→ EXERCISE DIRECTIONS: Return each entry exactly, omitting nothing.

→ DATA FOR THIS TASK:
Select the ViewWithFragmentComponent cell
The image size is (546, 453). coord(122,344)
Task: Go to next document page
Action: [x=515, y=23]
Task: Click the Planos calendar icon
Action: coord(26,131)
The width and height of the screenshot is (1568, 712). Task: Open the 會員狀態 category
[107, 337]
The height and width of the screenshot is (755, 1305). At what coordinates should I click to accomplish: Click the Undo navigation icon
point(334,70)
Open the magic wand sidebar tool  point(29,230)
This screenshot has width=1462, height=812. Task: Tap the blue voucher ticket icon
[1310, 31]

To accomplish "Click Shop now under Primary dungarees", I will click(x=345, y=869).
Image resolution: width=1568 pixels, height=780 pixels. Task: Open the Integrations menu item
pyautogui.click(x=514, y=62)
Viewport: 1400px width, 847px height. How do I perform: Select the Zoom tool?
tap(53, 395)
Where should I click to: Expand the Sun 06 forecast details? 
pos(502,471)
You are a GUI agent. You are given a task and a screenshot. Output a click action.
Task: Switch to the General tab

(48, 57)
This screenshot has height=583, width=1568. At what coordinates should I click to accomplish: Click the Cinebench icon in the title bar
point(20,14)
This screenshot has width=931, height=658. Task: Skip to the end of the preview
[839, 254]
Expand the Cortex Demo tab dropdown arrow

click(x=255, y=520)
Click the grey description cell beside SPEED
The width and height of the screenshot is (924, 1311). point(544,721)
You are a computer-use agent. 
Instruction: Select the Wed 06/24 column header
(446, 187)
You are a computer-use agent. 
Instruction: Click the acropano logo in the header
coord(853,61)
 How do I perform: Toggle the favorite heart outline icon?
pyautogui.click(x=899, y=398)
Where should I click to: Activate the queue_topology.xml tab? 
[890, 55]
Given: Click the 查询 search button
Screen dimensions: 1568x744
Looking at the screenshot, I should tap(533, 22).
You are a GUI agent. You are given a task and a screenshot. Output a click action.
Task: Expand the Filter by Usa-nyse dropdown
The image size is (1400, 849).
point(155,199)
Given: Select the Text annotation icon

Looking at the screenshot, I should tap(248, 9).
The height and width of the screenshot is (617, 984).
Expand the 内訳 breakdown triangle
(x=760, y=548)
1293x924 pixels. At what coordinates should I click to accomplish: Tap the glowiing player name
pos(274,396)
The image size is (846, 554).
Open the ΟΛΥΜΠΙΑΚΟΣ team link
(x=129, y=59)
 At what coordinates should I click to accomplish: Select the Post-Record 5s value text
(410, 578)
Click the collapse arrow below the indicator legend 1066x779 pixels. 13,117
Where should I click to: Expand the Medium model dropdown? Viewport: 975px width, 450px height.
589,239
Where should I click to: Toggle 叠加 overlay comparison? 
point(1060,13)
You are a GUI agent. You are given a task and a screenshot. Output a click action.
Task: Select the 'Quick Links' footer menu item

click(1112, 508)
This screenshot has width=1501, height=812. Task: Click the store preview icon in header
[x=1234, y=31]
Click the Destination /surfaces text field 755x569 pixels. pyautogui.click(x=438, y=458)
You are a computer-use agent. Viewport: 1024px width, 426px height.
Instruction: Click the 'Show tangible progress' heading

→ EXERCISE OUTPUT:
Select the ViewWithFragmentComponent cell
The image size is (546, 453). coord(122,344)
Task: Go to next document page
Action: [x=515, y=23]
Task: Click the Planos calendar icon
Action: coord(26,131)
The width and height of the screenshot is (1568, 712). Task: Open the 會員狀態 category
[107, 337]
The height and width of the screenshot is (755, 1305). At what coordinates should I click to accomplish: Click the Undo navigation icon
point(334,70)
Open the magic wand sidebar tool  point(29,230)
This screenshot has width=1462, height=812. Task: Tap the blue voucher ticket icon
[1310, 31]

To accomplish "Click Shop now under Primary dungarees", I will click(x=345, y=869).
Image resolution: width=1568 pixels, height=780 pixels. Task: Open the Integrations menu item
pyautogui.click(x=514, y=62)
Viewport: 1400px width, 847px height. How do I perform: Select the Zoom tool?
tap(53, 395)
Where should I click to: Expand the Sun 06 forecast details? 
pos(502,471)
You are a GUI agent. You are given a task and a screenshot. Output a click action.
Task: Switch to the General tab

(48, 57)
This screenshot has height=583, width=1568. At what coordinates should I click to accomplish: Click the Cinebench icon in the title bar
point(20,14)
This screenshot has width=931, height=658. Task: Skip to the end of the preview
[839, 254]
Expand the Cortex Demo tab dropdown arrow

click(x=255, y=520)
Click the grey description cell beside SPEED
The width and height of the screenshot is (924, 1311). point(544,721)
You are a computer-use agent. 
Instruction: Select the Wed 06/24 column header
(446, 187)
You are a computer-use agent. 
Instruction: Click the acropano logo in the header
coord(853,61)
 How do I perform: Toggle the favorite heart outline icon?
pyautogui.click(x=899, y=398)
Where should I click to: Activate the queue_topology.xml tab? 
[890, 55]
Given: Click the 查询 search button
Screen dimensions: 1568x744
Looking at the screenshot, I should tap(533, 22).
You are a GUI agent. You are given a task and a screenshot. Output a click action.
Task: Expand the Filter by Usa-nyse dropdown
The image size is (1400, 849).
point(155,199)
Given: Select the Text annotation icon

Looking at the screenshot, I should tap(248, 9).
The height and width of the screenshot is (617, 984).
Expand the 内訳 breakdown triangle
(x=760, y=548)
1293x924 pixels. At what coordinates should I click to accomplish: Tap the glowiing player name
pos(274,396)
The image size is (846, 554).
Open the ΟΛΥΜΠΙΑΚΟΣ team link
(x=129, y=59)
 At what coordinates should I click to accomplish: Select the Post-Record 5s value text
(410, 578)
Click the collapse arrow below the indicator legend 1066x779 pixels. 13,117
Where should I click to: Expand the Medium model dropdown? Viewport: 975px width, 450px height.
589,239
Where should I click to: Toggle 叠加 overlay comparison? 
point(1060,13)
You are a GUI agent. You are given a task and a screenshot. Output a click action.
Task: Select the 'Quick Links' footer menu item

click(1112, 508)
This screenshot has width=1501, height=812. Task: Click the store preview icon in header
[x=1234, y=31]
Click the Destination /surfaces text field 755x569 pixels. pyautogui.click(x=438, y=458)
You are a computer-use agent. Viewport: 1024px width, 426px height.
Instruction: Click the 'Show tangible progress' heading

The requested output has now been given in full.